Cyprus, it’s all Greek to me
By Yorgos Karahalis
I’ve been working in the media industry since 1986 and I can’t recall the last time Cyprus, the small divided Mediterranean island, attracted so much attention since the 1974 invasion by Turkey, which stills keep the island and its residents separated.
A decision by the European Union for a “haircut” on deposits in all Cypriot banks made the country one of the top stories in the region and across the world. Various scenarios for Cyprus’s financial meltdown appeared everywhere.
After the vote by the Cypriot parliament, who delivered a loud ‘No’ to the proposal to seize depositors’ money, and the government’s decision to close banks all over the island to avoid a bank run, the idea of a violent uprising started gaining traction. The capital Nicosia, with its population of just 300,000 people, saw journalists, TV crews, photographers and famous analysts drinking coffee on the pedestrian Ledras street in the old part of town.
The tiny Eleftherias square at the end of that street was occupied by TV crews who were preparing for the big day – the day the banks would reopen. “There will be blood”, the title of a film starring Daniel Day Lewis, resonated in my mind.

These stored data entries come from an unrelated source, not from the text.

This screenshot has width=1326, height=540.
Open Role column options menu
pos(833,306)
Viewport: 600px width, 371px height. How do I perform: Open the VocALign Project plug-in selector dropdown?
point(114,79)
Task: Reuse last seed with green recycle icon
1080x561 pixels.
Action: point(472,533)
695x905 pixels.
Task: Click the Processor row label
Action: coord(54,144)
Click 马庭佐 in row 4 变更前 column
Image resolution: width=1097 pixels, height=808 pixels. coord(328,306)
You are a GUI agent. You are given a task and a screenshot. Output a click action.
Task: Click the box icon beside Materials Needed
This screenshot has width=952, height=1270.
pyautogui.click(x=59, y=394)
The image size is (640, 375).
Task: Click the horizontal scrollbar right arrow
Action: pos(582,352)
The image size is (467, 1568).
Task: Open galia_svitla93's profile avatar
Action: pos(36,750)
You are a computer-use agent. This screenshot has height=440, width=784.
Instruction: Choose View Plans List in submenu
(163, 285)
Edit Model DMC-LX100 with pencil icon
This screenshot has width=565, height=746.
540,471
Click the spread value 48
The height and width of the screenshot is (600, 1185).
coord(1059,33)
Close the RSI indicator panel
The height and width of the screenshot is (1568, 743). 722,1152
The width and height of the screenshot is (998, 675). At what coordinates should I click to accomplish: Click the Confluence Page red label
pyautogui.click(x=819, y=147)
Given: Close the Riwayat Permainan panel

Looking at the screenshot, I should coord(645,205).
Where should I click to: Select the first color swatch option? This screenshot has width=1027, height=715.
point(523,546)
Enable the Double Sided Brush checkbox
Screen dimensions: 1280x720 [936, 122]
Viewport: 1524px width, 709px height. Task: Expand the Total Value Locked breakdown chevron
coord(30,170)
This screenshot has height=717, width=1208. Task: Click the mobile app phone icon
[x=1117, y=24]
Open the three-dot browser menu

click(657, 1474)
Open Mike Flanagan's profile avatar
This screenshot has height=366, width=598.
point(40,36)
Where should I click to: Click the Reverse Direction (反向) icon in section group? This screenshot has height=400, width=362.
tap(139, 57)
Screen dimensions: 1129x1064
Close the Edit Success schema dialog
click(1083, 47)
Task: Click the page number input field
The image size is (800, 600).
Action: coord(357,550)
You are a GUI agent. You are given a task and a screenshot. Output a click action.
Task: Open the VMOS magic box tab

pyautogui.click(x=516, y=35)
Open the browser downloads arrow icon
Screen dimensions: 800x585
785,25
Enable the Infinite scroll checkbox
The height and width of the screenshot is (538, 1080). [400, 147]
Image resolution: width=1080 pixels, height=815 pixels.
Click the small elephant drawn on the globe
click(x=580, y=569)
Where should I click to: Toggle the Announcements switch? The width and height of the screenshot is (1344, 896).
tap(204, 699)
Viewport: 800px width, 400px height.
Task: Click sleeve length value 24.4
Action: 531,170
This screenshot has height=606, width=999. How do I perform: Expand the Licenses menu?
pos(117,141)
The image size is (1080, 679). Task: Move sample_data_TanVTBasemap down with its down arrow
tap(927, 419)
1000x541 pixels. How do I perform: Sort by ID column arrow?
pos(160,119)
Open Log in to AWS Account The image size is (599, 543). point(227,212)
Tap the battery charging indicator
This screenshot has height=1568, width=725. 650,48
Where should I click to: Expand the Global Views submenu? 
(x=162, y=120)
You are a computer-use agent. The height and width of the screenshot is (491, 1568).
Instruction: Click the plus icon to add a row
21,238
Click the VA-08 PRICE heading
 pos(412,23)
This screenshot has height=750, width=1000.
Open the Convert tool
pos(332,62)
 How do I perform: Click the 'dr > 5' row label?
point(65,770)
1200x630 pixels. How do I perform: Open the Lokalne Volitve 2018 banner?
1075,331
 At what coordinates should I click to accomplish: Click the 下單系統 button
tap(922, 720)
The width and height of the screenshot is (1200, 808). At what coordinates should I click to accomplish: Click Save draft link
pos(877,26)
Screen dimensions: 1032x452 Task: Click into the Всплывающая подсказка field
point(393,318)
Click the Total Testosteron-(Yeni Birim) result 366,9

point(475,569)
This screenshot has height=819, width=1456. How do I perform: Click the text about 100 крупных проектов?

As a Greek photographer who has been through all the nasty riots over the last two years since the crisis broke out in Greece, I could not see any signs of the forecasted Cypriot version. Many Cypriots consider themselves Greeks. They share the same National Anthem, they are Orthodox and of course they speak Greek.
So after 10 days and a few sporadic anti-bailout peaceful rallies, the banks reopened at 12:00 on Thursday, March 28, 2013. It took just a few hours for the rest of the world to realize that there would be no blood at all. After a couple of hours the small, calm lines outside the branches disappeared, just like they were never there at all.
There was no rioting, no invasions of banks and not even one went up in flames! And that was it!
The next day most journalists started packing up their belongings and arranging their flights home.
I’m writing these lines on board the plane back to Athens. The sunny weekend on Ledras street was just what some might call “boring”, with Cypriots and tourists flocking the cafes and the restaurants of the old town. The street remains untouched, without iron fences outside its banks and its shops, and with not even a single burnt shop.
I’m still trying to figure out how it’s possible to consider yourself a Greek without Greek behavior. The media left town, depositors lost a lot of money and Cypriots did not destroy their capital – weird story.